Siento la
canción de la batalla. La fricción de las espadas chocando entre ellas, metal
contra metal, oigo como el hierro corta el hueso y convierte la carne en
jirones de tela inservibles. La sangre salpicándolo todo, mi arma, mi espada,
mi cuerpo, mi alma… Y en medio de esta sinfonía de muerte y mierda no puedo
para de pensar en una palabra. En una idea horrible y descorazonadora: el
fracaso.
La he
cagado millones de veces en mi vida. Cargo con miles de errores en mi espalda, marcándome.

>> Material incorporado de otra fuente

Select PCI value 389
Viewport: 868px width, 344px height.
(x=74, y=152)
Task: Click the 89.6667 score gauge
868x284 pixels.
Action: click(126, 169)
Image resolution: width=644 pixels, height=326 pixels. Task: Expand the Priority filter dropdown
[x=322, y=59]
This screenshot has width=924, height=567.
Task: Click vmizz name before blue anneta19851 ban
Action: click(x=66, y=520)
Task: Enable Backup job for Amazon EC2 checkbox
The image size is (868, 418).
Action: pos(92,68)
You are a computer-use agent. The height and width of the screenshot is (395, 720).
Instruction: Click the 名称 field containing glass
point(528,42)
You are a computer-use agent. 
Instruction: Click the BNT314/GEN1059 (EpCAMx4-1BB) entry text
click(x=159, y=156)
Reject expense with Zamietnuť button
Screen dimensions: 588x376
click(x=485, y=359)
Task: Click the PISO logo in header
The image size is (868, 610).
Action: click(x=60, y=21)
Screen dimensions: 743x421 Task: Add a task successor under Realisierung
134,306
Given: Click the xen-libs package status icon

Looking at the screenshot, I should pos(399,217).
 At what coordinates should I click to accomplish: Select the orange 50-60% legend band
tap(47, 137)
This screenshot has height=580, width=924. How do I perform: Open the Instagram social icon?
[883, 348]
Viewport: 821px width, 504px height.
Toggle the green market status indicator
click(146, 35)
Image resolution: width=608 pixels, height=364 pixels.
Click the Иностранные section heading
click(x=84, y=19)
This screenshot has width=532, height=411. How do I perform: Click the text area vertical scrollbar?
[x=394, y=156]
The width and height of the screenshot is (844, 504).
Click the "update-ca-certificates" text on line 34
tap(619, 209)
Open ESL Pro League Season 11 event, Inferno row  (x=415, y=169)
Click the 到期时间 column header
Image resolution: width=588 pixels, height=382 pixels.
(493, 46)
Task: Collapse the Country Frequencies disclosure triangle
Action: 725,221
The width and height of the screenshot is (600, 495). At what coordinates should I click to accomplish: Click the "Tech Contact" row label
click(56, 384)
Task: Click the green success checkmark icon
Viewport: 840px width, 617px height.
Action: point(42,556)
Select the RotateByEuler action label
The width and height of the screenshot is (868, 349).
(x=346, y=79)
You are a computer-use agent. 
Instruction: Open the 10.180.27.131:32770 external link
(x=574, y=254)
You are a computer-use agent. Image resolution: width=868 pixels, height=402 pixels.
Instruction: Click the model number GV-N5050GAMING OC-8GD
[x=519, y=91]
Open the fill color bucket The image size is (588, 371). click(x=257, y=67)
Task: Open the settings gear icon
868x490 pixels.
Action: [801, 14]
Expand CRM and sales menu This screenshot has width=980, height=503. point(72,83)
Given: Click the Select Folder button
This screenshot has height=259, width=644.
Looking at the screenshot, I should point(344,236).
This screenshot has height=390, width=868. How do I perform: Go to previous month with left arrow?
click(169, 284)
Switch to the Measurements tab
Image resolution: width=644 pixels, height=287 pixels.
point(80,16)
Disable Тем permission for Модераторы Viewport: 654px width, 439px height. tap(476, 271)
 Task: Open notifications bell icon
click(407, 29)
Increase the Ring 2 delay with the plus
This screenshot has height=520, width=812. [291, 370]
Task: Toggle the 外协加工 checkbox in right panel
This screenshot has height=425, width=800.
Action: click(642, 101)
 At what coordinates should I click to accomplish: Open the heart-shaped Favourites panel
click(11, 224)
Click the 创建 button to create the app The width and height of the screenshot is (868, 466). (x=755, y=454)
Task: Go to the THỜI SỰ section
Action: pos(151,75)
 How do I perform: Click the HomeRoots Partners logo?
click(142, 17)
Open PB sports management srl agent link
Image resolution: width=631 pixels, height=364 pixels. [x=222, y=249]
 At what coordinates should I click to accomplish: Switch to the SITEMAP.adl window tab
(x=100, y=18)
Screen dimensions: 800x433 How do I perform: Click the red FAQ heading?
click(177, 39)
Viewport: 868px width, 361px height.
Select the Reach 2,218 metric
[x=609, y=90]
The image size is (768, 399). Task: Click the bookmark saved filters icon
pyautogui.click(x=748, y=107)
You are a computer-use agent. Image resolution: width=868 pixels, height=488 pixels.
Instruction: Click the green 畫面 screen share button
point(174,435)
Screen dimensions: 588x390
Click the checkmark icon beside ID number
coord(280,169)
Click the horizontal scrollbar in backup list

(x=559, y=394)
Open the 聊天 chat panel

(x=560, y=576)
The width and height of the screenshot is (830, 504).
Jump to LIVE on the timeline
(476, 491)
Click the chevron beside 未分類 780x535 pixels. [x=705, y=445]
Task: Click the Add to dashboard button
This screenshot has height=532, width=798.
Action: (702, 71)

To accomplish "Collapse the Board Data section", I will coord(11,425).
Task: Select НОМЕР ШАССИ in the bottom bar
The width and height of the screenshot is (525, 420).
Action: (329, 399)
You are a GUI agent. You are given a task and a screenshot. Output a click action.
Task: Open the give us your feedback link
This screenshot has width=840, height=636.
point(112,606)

No recuerdo un momento de mi vida sin que haya cometido un solo error. Sin embargo,
no me considero peor por haberlos cometido. Para la mayoría, los errores son
lastres que tiran de ellos hacia un océano de desesperación y amargura. Pero para
mí son mis amigos, mis eternos compañeros que me sirven de guías y de ayuda. Son
algo que ha arraigado tan dentro de mí que forman parte de mi personalidad y de
mi espíritu. No son esos errores, son mis errores. Son los que me hacen grande.
Paro
una estocada que tenía como parada final el centro de mi cabeza y se la
devuelvo a su dueño cercenándole el cuello hasta la médula. Sé que voy a seguir
acumulando mierda y más mierda durante el resto de mi vida. Voy a hacer las
cosas mil y unas veces mal. Estoy tan seguro como que al último que le he cortado
el torso por la mitad no sabe ni por donde le ha venido. Y no pienso ponerme
triste, pienso levantarme y luchar hasta el final. Me retiraré cientos de veces
si hace falta, ¿pero rendirme? Jamás. Rendirse es mil veces peor que fracasar o
cometer errores.
El corazón
de un torpe imparable es incomparable con el de un perfecto que a la mínima de
cambio se rinde. Nada cae del cielo, se debe batallar hasta por el aire que
respiramos. Y si, debemos llorar a veces, pero no caer en la trampa de la
tristeza. Derramar 100 lágrimas nos hace fuertes. Derramas 1000 nos hace
vulnerables.
Salto y
me dirijo como un leopardo desbocado hacia su reí. Mis pies no tocan el suelo
mientras les corto la cabeza a los guardias. Soy la mejor. Con firmeza le clavo
la espada en el cráneo a mi objetivo, con rapidez, como un destello de luz
sólida le atravieso la mente y lo dejo inservible.
Soy la
que soy por haber crecido. Por haber renacido de mis errores y mis aciertos. Por
saber que no estoy sola en el mundo, que siempre tengo alguien a quien recurrir.
Porque he sabido parar para desahogarme y levantarme después con más poder, con
más madurez.
Soy la
que soy porque no me he ahogado en la tristeza y en pesimismo. Por haber sabido
seguir recto hacia delante. Siempre hacia adelante.